Top of Provided information

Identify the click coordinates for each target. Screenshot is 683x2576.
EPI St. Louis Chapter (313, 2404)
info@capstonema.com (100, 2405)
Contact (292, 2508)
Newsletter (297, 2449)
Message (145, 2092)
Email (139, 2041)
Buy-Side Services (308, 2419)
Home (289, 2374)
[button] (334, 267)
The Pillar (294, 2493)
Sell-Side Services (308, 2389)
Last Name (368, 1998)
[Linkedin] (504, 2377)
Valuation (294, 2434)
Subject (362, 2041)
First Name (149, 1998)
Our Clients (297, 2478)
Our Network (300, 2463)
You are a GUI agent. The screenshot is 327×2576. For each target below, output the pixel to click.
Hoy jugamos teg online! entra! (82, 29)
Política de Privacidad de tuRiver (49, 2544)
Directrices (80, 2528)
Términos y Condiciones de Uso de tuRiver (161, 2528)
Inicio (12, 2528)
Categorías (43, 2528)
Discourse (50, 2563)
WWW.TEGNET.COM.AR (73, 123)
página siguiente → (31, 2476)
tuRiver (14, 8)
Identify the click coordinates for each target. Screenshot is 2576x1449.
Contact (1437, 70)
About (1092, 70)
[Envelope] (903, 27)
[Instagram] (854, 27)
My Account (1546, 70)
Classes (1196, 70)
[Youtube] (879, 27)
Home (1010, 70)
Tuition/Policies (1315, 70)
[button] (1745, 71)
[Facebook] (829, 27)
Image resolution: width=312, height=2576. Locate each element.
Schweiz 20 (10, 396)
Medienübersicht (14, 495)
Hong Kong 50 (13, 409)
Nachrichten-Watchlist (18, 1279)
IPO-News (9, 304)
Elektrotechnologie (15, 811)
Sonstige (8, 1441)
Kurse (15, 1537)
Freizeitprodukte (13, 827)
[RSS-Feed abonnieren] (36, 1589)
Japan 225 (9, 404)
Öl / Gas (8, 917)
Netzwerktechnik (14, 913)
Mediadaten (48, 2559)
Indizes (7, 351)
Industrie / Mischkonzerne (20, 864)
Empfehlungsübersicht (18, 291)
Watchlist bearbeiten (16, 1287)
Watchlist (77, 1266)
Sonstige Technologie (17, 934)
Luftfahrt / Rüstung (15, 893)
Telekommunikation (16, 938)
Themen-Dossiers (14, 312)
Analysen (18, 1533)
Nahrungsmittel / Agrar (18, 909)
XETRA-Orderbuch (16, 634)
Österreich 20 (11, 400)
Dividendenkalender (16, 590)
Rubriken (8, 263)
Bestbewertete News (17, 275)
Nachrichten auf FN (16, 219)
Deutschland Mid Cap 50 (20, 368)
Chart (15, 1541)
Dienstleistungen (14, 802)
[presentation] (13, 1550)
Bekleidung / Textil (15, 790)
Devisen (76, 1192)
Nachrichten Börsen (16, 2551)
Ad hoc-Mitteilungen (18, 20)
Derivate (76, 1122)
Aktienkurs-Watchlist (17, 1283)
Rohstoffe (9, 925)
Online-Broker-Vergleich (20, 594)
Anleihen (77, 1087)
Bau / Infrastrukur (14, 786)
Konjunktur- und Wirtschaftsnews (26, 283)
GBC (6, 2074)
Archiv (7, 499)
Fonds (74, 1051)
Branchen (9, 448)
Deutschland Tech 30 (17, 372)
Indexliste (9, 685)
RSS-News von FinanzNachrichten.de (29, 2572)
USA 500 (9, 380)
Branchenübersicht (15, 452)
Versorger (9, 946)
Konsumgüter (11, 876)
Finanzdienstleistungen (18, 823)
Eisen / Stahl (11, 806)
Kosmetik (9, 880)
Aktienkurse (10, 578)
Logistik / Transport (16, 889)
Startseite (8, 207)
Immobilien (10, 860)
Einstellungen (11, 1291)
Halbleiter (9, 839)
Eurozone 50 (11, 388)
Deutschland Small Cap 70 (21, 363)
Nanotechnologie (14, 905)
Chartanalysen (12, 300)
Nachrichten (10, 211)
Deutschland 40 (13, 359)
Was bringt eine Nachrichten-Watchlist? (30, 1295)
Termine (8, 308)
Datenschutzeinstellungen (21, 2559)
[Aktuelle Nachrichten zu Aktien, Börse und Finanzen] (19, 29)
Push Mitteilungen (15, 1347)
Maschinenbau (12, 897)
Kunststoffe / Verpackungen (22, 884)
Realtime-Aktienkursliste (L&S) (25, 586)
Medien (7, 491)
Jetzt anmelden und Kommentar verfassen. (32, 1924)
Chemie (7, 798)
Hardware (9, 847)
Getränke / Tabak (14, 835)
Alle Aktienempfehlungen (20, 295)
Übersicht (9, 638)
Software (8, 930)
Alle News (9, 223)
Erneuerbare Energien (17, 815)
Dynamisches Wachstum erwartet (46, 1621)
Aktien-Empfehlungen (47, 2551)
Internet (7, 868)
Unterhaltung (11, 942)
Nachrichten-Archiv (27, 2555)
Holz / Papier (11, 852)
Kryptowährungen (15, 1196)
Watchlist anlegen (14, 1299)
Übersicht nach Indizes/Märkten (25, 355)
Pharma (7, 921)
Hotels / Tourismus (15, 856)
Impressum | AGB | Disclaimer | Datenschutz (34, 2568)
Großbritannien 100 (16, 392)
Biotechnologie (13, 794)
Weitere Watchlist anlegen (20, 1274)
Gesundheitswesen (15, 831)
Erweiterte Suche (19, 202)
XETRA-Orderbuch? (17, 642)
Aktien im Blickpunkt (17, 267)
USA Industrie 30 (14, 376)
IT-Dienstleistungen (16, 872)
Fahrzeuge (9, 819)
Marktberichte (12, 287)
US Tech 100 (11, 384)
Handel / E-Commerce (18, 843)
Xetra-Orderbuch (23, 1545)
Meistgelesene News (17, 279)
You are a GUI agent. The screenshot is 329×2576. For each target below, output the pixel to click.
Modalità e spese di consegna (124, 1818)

Bottom of Provided information

— What is being asked —
Please reproduce the lines from the line with "IPO-News (9, 304)" to the line with "Empfehlungsübersicht (18, 291)", both ends included, exactly as they appear above.

— Final answer —
IPO-News (9, 304)
Elektrotechnologie (15, 811)
Sonstige (8, 1441)
Kurse (15, 1537)
Freizeitprodukte (13, 827)
[RSS-Feed abonnieren] (36, 1589)
Japan 225 (9, 404)
Öl / Gas (8, 917)
Netzwerktechnik (14, 913)
Mediadaten (48, 2559)
Indizes (7, 351)
Industrie / Mischkonzerne (20, 864)
Empfehlungsübersicht (18, 291)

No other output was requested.